The core of the malware used was a 0-day exploit kit that had previously been attributed to a team within the Russian FSB's electronic warfare group, suggesting that the Russians may be behind this. At the approximate time the hack took place, the Russians were combining their two domestic stock exchanges into what they planned as a single super-exchange to rival Nasdaq, NYSE, LSE in London and the Hang Seng in Hong Kong. Probably a dual-purpose reason being (a) increasing international prestige and economic diversification, and (b) preparation for pressurising large Russian companies whose stocks were listed on international exchanges to draw back and list exclusively on the new Russian exchange, thus reducing the potential leverage and influence that US and international governments would have over those Russian companies (thinking sanctions, as with the current situation in Ukraine).
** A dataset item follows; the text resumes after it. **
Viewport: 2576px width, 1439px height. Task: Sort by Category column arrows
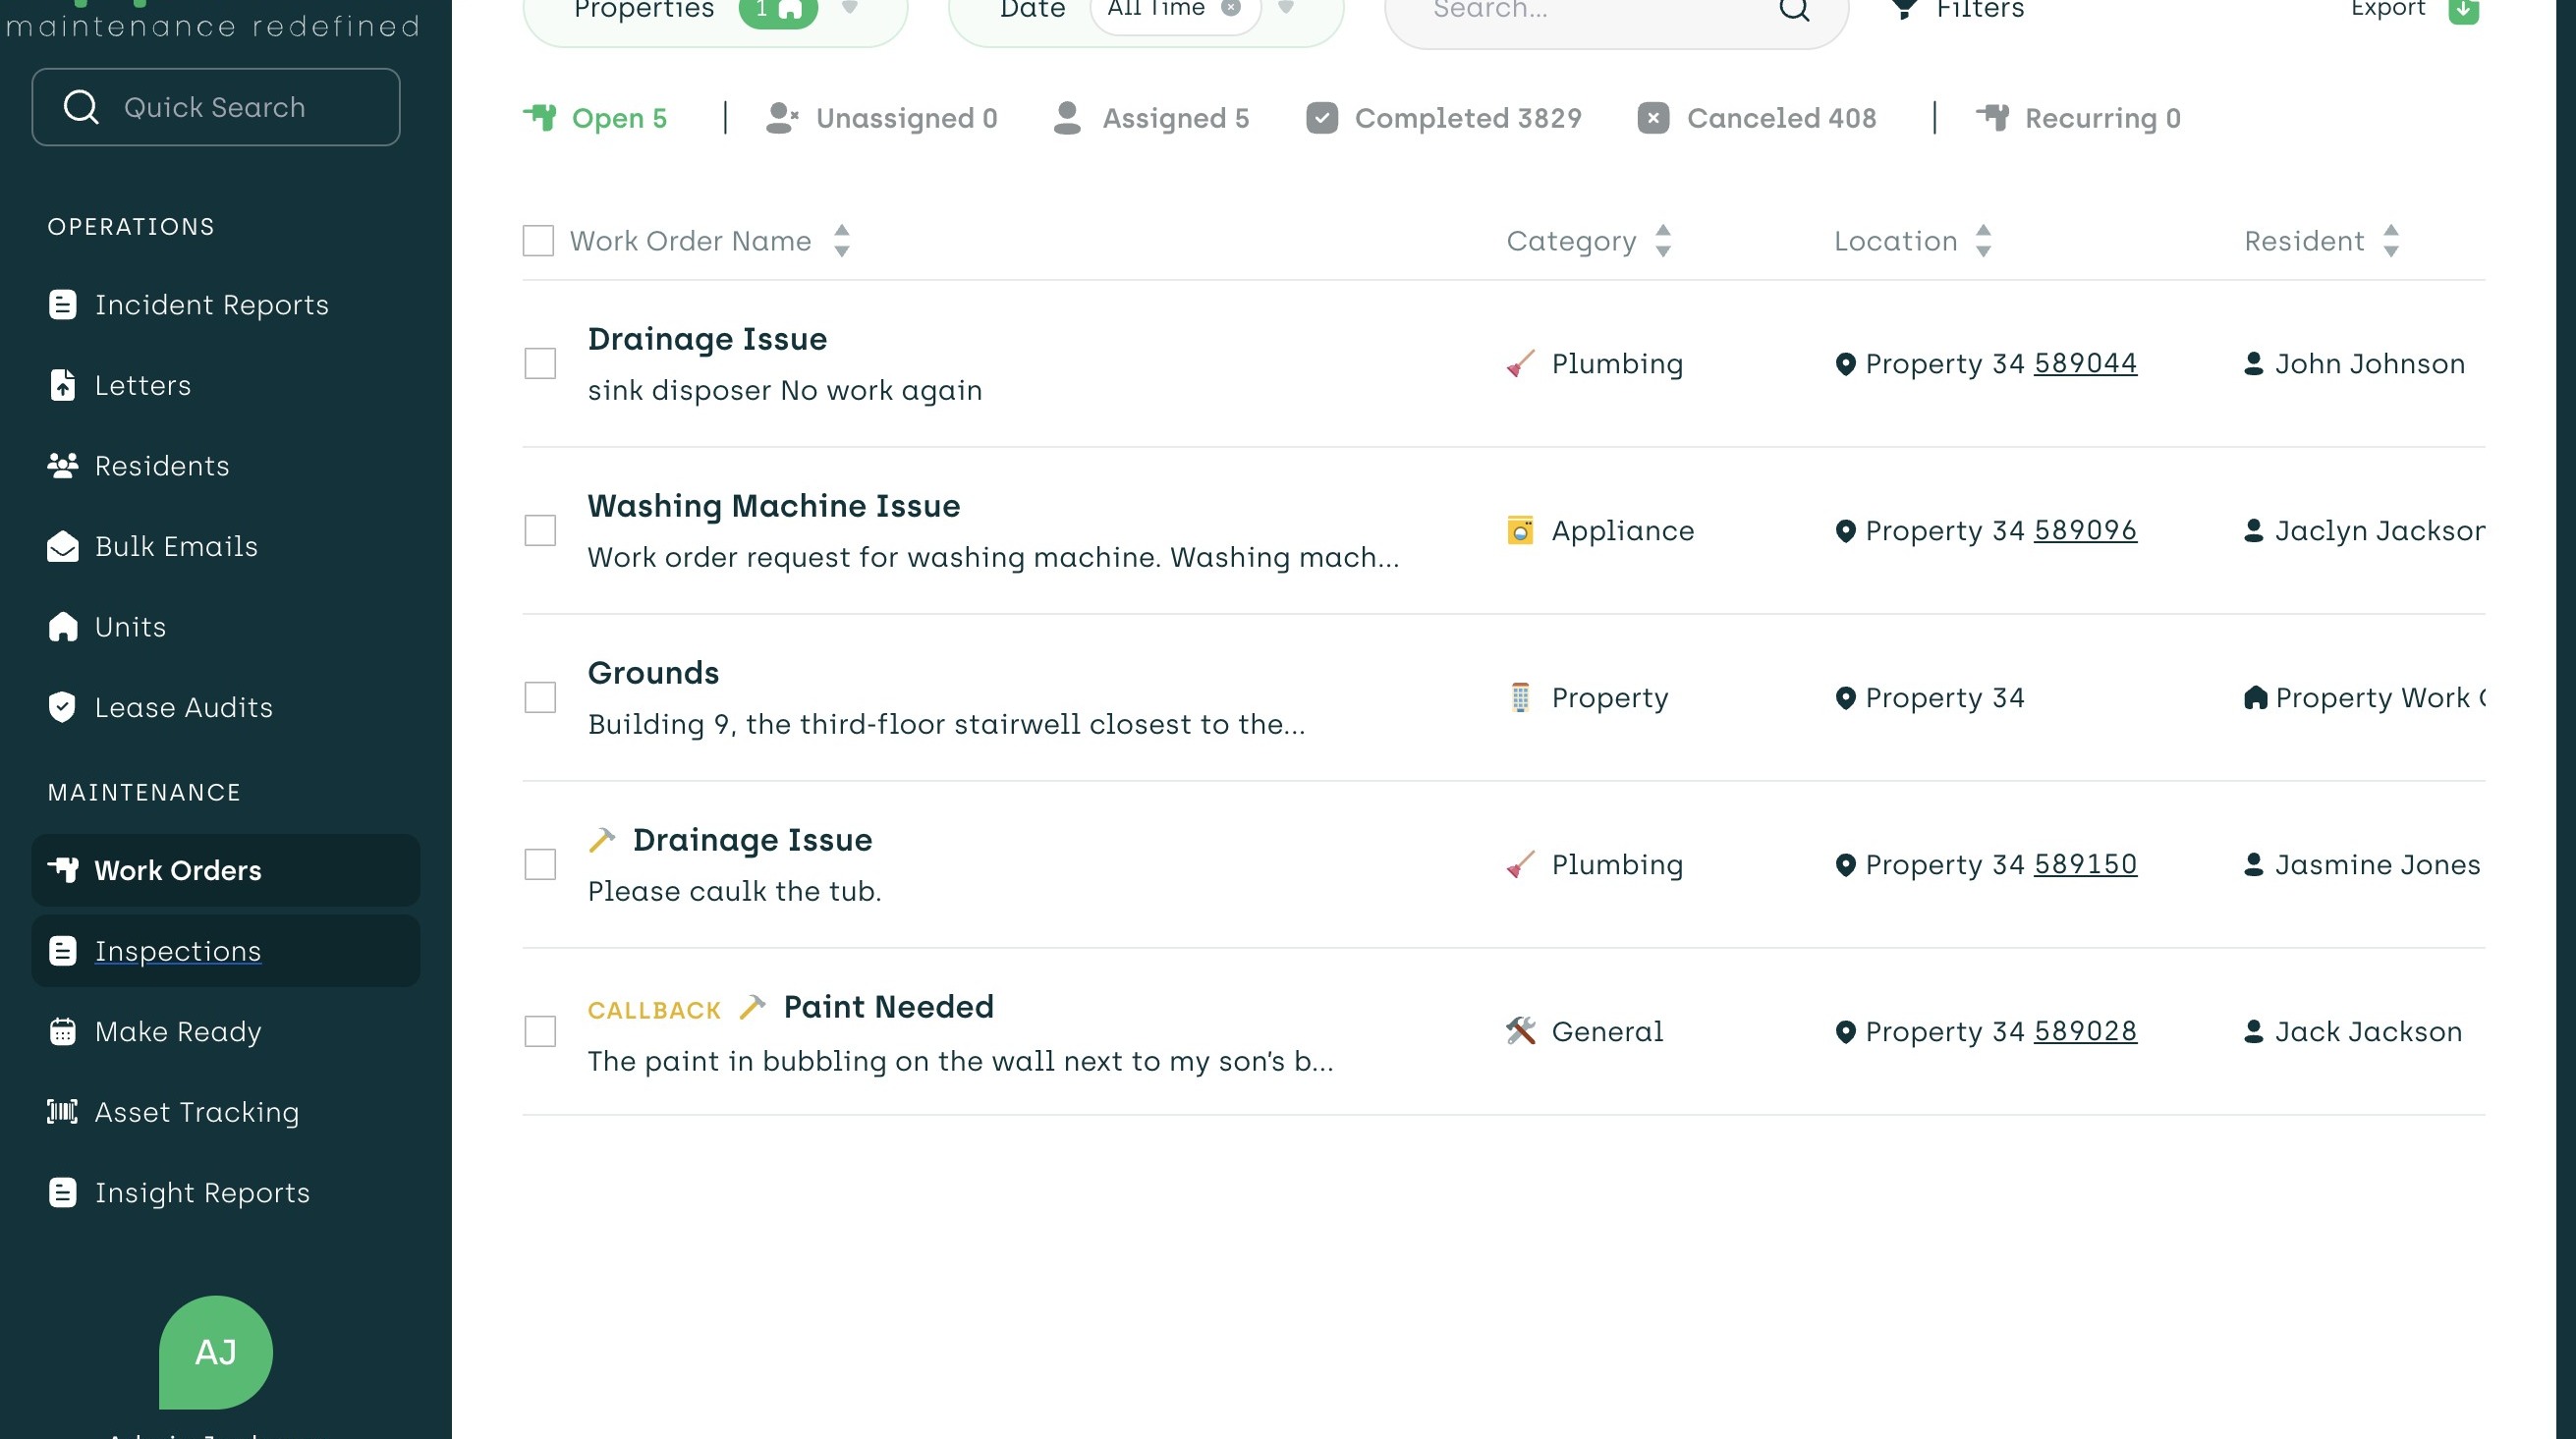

For the Russians therefore, a plausible action would be to hack the Nasdaq exchange servers and copy the software code that powers the exchange, so that they can use it or modify it for their own exchange - believe it or not, the code for the Nasdaq exchange is generally considered to be world-beating, so that would be a viable target.
Second, the CIA apparently found some information in the real world suggesting Chinese connections - the Chinese Peoples' Liberation Army certainly had electronic warfare capabilities, and conceivably might plant an electronic bomb in the Nasdaq systems for use at a later date if it proved convenient. Equally, with the Chinese approach to IP and industrial espionage, hacking to steal the code in a similar way to the Russian scenario is possible.
Both of those governments' beurocrats are often known to be corruptable and have links to organised crime, so there is another possible source for the attack, with the goal of either blackmailing Nasdaq or gaining access to the not-yet-public information stored on the compromised systems to give them advance knowledge of information that would move stock markets and prices (financial gain).
In determining the source of the attack, the origin of the malware used is not the greatest indicator - malware kits can be copied as easily as any other software, so either an actor within the FSB may have sold a copy to someone, or another hacker may have hacked a completely different system infected with that malware kit and downloaded the elements of the kit they could find, reverse-engineering the rest. So just because the FSB are credited with creating a previous version of this specific kit does not mean they are involved.
Lastly, looking at the capabilities of the payload may give some insight into the objective - a malware kit with a keylogger and dial-out facility to a C&C server is generally not going to be paired with a logic bomb to fry the infected system. So a system with a keylogger will be used for industrial espionage, while a logic bomb is an offensive, destructive weapon. The NSA's original analysis of the malware apparently indicated all sorts of interesting/terrifying capabilities. Given their extreme interest in surveillance of computer systems, if they chose to deliberately scare-monger and make this breach out to be more serious than it may otherwise have seemed, they could use that as leverage to expand their intelligence remit to be the gatekeepers of data security and cyberwarfare within the US - expanded influence, and also a much more free hand to conduct their own domestic surveillance. Plus, it is definitely conceivable that they would already have laboratory copies of the FSB malware kit that they could use when hacking Nasdaq.
So, there you have 4 other possible actors and objectives:
Russia: Domestic economic control over large businesses to reinforce geopolitical strength, and industrial espionage.
China: Industrial espionage, or the future possibility of electronic sabotage.
Organised crime: Extortion or industrial espionage for financial gain.
This is not to suggest that any of those groups actually did do this, or that if they did that they did it for the reasons I have suggested. But it does indicate that there are a lot of possibilities out there, and Mike Rogers is a politician, so he is not going to start slinging mud at someone unless they give him a good quote as justification.